[Interface element records]
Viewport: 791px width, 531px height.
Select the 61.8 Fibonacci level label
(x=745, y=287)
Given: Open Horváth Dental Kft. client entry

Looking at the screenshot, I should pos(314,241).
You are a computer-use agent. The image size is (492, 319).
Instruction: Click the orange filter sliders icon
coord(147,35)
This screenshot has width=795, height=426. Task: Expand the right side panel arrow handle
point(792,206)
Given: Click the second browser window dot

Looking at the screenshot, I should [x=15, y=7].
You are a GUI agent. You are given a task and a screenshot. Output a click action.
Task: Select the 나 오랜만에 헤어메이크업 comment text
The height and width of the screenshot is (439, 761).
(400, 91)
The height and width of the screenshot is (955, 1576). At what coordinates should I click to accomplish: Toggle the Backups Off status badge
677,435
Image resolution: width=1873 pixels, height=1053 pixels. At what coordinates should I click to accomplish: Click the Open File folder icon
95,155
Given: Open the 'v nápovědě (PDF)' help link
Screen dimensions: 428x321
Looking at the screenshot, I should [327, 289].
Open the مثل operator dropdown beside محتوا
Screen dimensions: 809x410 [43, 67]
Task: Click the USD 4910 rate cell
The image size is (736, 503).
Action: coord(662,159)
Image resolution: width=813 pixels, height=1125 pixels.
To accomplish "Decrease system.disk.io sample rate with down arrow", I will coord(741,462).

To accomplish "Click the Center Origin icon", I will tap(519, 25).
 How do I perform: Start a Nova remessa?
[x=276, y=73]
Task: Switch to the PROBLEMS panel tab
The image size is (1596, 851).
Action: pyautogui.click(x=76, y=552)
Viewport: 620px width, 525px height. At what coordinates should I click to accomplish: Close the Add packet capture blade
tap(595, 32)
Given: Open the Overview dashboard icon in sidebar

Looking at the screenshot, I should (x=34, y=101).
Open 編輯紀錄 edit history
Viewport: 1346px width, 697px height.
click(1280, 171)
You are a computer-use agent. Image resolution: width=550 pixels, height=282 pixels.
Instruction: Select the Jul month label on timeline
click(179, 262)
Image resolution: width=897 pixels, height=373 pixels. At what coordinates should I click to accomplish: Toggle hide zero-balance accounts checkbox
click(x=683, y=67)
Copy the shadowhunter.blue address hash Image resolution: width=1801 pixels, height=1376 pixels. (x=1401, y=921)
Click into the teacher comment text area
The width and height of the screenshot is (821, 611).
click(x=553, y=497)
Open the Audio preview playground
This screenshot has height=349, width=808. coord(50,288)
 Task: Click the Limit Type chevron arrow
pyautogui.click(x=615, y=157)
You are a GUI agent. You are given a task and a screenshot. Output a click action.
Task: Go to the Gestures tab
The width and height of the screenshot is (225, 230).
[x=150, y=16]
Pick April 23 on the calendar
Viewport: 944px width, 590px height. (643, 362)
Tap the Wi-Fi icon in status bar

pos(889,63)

REQUEST ▸
Locate each line in the records that contains the word "label" and copy those lines. Case counts.

THE RESULT ▸
Select the 61.8 Fibonacci level label
Instruction: Select the Jul month label on timeline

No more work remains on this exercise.